Pipeline component that populates NLP enrichment fields on CorpusDocument.

Parameters:
configEnricherConfig or None, optional

Enrichment settings. None uses all defaults.

Parameters:

config (EnricherConfig | None)

Notes

User note: Insert after TextNormalizer and before EmbeddingEngine in the pipeline:

source → reader → chunker → filter → normalizer
  → **enricher** → embedder

The enricher reads doc.normalized_text when available, falling back to doc.text. When language=None, the dominant script of each document is detected independently via detect_script.

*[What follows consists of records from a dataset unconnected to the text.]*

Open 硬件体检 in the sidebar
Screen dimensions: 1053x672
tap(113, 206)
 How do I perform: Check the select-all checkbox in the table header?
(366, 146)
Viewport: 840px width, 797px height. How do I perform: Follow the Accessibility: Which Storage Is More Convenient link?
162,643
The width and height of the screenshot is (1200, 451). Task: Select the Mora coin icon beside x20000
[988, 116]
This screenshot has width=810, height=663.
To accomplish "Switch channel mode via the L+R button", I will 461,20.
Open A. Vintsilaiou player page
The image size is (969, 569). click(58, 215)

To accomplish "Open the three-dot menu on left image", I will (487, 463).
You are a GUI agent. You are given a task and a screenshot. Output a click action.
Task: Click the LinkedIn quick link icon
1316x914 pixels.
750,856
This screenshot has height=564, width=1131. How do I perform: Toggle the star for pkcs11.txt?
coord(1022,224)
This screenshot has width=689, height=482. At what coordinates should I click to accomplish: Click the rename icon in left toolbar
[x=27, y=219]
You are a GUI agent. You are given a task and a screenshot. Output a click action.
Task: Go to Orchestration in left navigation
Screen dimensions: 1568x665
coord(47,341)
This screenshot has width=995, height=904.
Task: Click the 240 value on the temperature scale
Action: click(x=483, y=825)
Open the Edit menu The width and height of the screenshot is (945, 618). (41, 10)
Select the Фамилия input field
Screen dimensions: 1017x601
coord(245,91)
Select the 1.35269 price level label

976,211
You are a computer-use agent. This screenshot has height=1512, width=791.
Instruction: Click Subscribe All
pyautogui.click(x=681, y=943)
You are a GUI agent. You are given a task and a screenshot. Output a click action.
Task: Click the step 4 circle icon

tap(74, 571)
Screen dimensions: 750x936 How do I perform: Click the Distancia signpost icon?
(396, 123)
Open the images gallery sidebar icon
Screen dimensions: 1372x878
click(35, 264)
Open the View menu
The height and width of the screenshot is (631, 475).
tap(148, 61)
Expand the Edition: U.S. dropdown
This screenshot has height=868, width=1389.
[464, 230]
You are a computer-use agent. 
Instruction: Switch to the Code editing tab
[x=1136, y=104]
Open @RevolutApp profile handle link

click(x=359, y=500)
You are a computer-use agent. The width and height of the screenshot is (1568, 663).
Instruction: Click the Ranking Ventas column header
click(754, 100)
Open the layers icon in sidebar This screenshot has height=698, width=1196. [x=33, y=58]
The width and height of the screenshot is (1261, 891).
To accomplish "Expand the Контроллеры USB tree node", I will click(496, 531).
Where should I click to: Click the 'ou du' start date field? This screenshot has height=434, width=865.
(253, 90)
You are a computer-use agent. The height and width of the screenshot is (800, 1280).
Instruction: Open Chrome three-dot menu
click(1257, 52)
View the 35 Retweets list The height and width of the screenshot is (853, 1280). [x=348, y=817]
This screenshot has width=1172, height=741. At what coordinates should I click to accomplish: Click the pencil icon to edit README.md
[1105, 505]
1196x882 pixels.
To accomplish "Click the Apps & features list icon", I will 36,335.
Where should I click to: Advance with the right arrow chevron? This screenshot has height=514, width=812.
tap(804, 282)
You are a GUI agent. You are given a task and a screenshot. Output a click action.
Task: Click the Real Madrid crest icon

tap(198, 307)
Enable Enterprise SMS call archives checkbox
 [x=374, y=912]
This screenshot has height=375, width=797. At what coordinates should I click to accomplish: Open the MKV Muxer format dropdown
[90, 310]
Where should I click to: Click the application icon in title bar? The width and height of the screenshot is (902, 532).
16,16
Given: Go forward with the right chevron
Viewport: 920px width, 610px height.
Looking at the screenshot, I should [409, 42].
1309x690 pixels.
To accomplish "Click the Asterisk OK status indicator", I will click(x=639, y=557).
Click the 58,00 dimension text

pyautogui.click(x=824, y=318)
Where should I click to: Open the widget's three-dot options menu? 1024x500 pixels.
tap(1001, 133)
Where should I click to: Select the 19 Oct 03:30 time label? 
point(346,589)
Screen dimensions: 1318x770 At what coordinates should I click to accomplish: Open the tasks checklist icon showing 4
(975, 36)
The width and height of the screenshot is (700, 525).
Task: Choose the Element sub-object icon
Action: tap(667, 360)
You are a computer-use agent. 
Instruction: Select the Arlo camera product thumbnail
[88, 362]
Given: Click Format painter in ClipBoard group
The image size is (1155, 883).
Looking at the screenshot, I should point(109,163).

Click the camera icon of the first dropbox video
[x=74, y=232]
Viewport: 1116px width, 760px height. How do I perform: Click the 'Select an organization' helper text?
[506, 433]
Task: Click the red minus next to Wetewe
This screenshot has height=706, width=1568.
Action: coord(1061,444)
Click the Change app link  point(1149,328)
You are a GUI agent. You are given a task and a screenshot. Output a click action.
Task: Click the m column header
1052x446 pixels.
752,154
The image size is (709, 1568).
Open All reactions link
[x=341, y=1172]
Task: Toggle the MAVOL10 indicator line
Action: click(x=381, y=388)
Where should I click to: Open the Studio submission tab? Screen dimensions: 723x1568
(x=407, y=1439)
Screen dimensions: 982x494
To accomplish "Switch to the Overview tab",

Developer note: All NLP backends are lazy-loaded and cached on self._* attributes. The class is NOT thread-safe. Use separate instances per thread.

Examples

>>> cfg = EnricherConfig(
...     language=["en", "ar"],
...     keyword_extractor="tfidf",
...     sentence_count=True,
...     char_count=True,
...     save_token_scores=True,
... )
>>> enricher = NLPEnricher(cfg)
>>> # docs = enricher.enrich_documents([doc1, doc2])
enrich_documents(documents, *, overwrite=False)[source]#

Enrich a batch of CorpusDocument instances.

Parameters:
documentsSequence[CorpusDocument]

Documents to enrich. Original objects are not mutated; new instances are returned via doc.replace().

overwritebool, optional

When True, re-enrich even if NLP fields are already set. Default False (skip already-enriched documents).

Returns:
list[CorpusDocument]

New document instances with NLP and metadata fields populated.

Parameters:
Return type:

list[Any]

Notes

Developer note: Documents are processed sequentially. For large corpora, call in batches to control memory.